5. And a Brazilian pork and bean stew with collard greens and rice… how could I not include this one? Called Feijoada, this stew is the ultimate comfort food dish. A sweet, salty, and savory pork and bean stew paired with garlicy, fluffy rice and steaming, savory collard greens? Yes please!

6. For dessert: Galette! If you’ve never heard of a galette, it is a free-form tart, and can be filled with most anything (usually fruit). All you need is a galette/pie dough (like this one, or one bought from the store) and a filling of your choice. My favorite thing about galettes is how versatile and creative they can be– any ingredient you have on hand can somehow fit into this tart. 
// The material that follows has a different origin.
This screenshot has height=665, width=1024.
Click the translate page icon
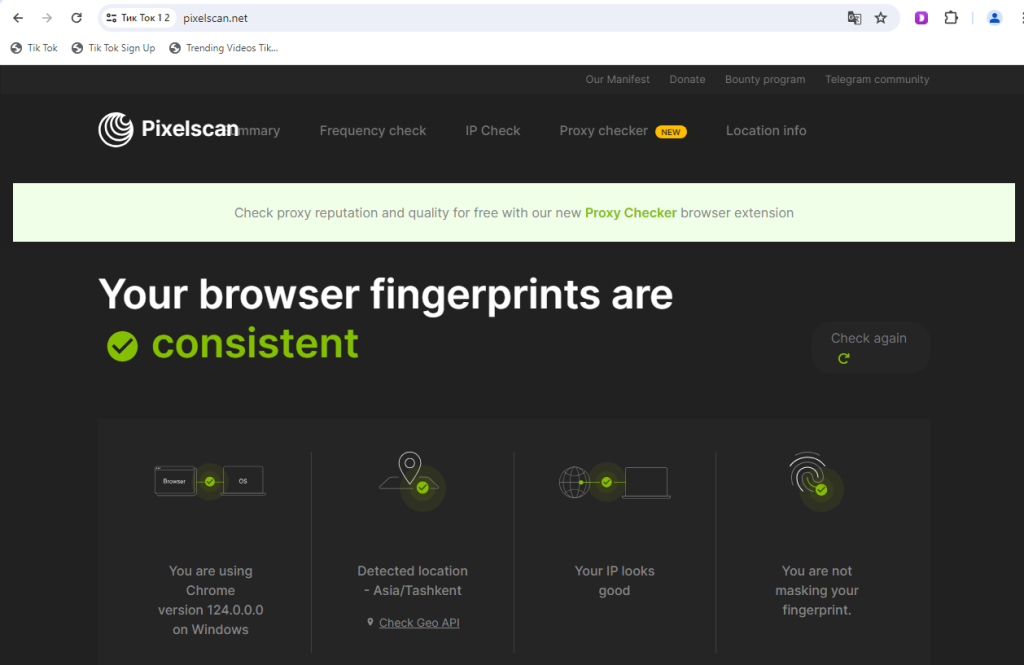[854, 18]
Here is a persimmon & ginger galette recipe of mine: 

~usually, portion size is mentioned here in recipes, but honestly, portion size means nothing to me~


  • One galette dough (home-made or store bought)
  • Around 2 to 2 ½ lbs. of fuyu persimmons (or, if persimmon season is over by the time you make this recipe, apples will work) 
  • Pinch of salt
  • Juice of 1 lime (other acids like lemon juice and apple cider vinegar will work– just make sure to have about 1 tbsp)
  • ¼ cup sugar (preferably coarser, like turbinado or demerara) + some to sprinkle
  • 1-inch piece of ginger, minced or grated
  • 1 egg yolk

Step 1: 

Preheat oven to 400℉. Remove your galette dough from the fridge and leave it on the counter while you prepare the filling.

Step 2:

For the filling, slice your persimmons (or apples) about ⅛ inch thick and add them to a medium bowl. Add salt, sugar, juice of lime, and ginger. Use your hands to toss together and coat the fruit.

Step 3: 

On a lightly floured surface, roll out your dough (which should be easy to roll out now) to about ⅛ inch thick. Place rolled-out dough on a parchment-lined baking sheet and arrange the filling in the center of the dough, leaving at least a 3” border. You can just dump it in or, like me, arrange the slices aesthetically. Once your fruit is arranged to your liking, fold the gallette sides over the filling. No need to worry about the folding looking perfect!

Step 4:

Whisk your egg yolk with 1 tsp. of water. Using your fingers or brush, brush egg yolk mixture over the exposed sides of galette. Take a little sugar and sprinkle it over the sides. 

Step 5:

Bake for 40-45 minutes, or until the crust is a deep golden-brown and the fruit looks soft. 

Step 6:

Serve at room temperature or, if you can’t wait to eat it, burn your mouth when it comes out of the oven. Serve by itself, or with anything you please (I like whipped cream or vanilla gelato/ice cream!).